Abbott herself grew up in West Philadelphia and graduated from public schools — Overbrook for high school.
She earned a business degree and joined the Army, serving in Desert Storm, then became a teacher through a program that helped veterans earn education degrees. She spent a year at Shaw Middle School, then went to Hamilton, where she’s worked for 25 years. After a long career mostly as a sixth-grade teacher, Abbott became Hamilton’s dean of students and then climate manager, responsible for keeping the school safe and orderly. She mediates conflict, presides over admission and dismissal, and meets with parents.
» READ MORE: There’s a new sitcom about Philly public schools. So we asked a city teacher to review it
Abbott hasn’t missed an episode of Abbott Elementary, and she said she’d love the show even if she had no association with it.
The show has resonated with so many Philadelphia educators not because of the inside jokes about “jawn” and South Philadelphia mobsters, but because it reflects the lengths to which teachers go for their students. When Brunson’s Janine Teagues made an impassioned speech about all of her students being gifted, Abbott nodded.
All of her kids deserve the best, Abbott firmly believes. That’s why she pushed them so hard: Speak in complete sentences. “A’s” are not easy to get. You are not “below basic,” the lowest designation on standardized tests, so don’t act that way.
“You should be able to come through these doors and get the quality of a private education if not better,” said Abbott.
That was what she strove for in her classroom: strong education and positive life experiences. When Brunson was a sixth grader, students held pretzel sales and assembled hoagies to earn enough money for a stretch limo ride and gourmet dinner at the swanky Chart House at the end of the school year. Abbott coached them on what a salad fork looked like and how to talk to and tip the limo driver with class funds set aside for that purpose.
Abbott rejected suggestions that they aim a little lower, take a school bus to the Olive Garden or TGI Friday’s.

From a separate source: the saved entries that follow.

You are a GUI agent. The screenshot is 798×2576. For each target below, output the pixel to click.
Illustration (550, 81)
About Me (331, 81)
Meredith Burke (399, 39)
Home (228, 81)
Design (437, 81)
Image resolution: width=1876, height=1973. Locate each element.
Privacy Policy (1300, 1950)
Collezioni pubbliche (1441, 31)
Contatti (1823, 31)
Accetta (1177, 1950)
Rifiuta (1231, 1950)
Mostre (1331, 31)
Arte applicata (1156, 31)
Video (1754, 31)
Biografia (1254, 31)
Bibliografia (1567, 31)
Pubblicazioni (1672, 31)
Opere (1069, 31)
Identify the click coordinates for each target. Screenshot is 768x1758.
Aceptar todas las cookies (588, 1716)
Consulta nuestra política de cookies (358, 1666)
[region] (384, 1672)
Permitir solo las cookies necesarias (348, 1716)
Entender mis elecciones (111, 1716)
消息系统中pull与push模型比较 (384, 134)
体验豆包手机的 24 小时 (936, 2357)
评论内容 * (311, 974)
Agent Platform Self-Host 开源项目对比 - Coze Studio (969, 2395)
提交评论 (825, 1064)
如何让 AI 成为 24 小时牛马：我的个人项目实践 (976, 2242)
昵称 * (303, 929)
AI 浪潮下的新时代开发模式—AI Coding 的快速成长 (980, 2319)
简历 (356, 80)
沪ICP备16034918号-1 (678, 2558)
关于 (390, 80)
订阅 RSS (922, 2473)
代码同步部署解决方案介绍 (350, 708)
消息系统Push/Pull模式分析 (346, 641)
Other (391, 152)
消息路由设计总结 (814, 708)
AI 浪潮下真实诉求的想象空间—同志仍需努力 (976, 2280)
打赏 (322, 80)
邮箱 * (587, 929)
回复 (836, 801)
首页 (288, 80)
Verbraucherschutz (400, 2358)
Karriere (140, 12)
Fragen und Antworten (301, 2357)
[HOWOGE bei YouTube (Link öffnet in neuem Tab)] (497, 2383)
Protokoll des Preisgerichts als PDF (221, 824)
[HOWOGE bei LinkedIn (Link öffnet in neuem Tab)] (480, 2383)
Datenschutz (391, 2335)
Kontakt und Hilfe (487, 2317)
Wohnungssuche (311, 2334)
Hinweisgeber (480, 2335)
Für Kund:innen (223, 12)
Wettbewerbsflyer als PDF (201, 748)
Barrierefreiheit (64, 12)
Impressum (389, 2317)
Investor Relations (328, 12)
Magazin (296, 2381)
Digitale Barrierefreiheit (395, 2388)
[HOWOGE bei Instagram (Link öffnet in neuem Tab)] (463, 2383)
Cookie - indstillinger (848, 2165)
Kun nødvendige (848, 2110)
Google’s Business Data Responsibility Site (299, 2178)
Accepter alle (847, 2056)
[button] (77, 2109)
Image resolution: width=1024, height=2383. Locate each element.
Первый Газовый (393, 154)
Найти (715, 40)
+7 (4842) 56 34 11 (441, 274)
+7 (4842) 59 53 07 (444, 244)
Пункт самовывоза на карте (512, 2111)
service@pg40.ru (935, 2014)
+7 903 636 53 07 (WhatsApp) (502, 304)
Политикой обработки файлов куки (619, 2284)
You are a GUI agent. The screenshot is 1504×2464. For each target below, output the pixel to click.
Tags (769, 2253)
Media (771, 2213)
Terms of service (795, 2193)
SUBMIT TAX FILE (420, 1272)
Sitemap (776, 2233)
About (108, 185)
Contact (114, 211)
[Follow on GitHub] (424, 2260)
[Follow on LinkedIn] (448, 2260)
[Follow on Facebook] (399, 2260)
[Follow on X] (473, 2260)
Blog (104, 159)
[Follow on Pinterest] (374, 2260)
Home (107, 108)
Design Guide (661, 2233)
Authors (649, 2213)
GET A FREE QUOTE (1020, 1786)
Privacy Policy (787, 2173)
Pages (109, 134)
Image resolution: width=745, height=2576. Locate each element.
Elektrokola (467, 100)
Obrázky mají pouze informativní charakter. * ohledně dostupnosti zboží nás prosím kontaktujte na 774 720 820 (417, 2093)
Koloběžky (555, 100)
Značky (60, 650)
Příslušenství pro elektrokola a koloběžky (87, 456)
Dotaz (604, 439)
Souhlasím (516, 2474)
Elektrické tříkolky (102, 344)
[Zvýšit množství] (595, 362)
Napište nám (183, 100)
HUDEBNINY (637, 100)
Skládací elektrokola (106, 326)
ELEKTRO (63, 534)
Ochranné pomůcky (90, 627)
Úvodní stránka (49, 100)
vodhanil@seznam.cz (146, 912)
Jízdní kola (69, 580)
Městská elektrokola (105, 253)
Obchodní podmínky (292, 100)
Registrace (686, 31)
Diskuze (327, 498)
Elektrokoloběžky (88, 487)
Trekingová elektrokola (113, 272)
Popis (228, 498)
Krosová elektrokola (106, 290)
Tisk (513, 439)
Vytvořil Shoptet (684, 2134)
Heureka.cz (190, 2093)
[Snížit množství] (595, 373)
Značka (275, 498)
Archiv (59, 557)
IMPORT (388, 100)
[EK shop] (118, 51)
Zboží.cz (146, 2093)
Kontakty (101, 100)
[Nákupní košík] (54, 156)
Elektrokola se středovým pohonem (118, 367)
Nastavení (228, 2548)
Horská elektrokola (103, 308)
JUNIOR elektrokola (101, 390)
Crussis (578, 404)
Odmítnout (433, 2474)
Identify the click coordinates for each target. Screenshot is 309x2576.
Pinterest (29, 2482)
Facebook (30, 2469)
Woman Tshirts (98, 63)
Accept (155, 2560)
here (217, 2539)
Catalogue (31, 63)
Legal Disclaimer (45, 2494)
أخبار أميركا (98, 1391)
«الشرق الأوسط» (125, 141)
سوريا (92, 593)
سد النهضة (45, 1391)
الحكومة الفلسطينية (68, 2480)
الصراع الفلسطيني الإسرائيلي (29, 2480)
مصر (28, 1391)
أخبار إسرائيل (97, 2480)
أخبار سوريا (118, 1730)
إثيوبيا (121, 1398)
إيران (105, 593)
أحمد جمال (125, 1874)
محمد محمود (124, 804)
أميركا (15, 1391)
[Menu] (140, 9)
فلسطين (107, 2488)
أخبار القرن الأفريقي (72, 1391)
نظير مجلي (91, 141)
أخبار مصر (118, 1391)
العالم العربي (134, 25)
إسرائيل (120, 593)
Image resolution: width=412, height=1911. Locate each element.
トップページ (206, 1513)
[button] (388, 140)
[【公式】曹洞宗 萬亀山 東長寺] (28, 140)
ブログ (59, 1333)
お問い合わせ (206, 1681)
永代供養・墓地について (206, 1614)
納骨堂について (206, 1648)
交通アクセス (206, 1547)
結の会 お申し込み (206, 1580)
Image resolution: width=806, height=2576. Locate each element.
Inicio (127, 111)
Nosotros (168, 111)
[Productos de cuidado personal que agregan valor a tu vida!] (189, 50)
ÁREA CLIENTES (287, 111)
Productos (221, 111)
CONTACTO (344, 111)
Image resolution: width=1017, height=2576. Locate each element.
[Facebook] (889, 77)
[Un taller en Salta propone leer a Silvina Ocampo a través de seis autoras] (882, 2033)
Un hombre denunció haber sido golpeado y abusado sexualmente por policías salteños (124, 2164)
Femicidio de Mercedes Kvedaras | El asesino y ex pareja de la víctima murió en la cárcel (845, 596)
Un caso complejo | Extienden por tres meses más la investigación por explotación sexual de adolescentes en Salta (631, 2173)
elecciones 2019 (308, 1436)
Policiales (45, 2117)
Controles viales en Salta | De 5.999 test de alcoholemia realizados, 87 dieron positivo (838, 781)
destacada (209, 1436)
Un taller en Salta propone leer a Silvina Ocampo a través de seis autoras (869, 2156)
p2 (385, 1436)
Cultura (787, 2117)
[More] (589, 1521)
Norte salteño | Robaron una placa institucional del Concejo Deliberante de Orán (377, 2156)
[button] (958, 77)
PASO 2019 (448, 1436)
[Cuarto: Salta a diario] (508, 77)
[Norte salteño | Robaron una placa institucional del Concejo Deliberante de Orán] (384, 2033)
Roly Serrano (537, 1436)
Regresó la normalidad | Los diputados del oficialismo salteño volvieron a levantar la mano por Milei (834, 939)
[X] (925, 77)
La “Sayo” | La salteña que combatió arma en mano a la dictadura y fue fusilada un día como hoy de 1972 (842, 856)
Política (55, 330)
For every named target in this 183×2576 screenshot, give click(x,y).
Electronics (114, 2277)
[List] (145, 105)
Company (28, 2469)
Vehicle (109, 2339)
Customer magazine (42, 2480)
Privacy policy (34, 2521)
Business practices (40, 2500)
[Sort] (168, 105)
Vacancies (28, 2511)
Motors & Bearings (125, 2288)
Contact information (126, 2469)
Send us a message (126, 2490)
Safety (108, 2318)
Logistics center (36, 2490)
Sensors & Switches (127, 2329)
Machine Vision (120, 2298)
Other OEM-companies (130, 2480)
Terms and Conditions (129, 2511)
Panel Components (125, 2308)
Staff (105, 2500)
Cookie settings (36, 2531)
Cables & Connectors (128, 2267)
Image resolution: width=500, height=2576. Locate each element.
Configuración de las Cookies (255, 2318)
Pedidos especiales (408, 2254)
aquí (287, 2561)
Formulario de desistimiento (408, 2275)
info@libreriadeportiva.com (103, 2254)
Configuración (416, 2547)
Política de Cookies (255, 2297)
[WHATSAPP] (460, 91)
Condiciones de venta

“When you work hard, you get the best,” Abbott said. “When you see the best, you’re going to strive.”
And while Brunson’s acclaim is a feather in Abbott’s cap as a teacher, that doesn’t dim the accomplishments of the young lady who went on to be a hair stylist or the young man who came to sixth grade struggling to read, who spent Abbott’s prep periods in her room going over basic readers one-on-one with her. He’s now in the Air Force.
“Some of them, it was a struggle just to make it out of high school,” said Abbott, “but they made it, and I am equally proud of them.”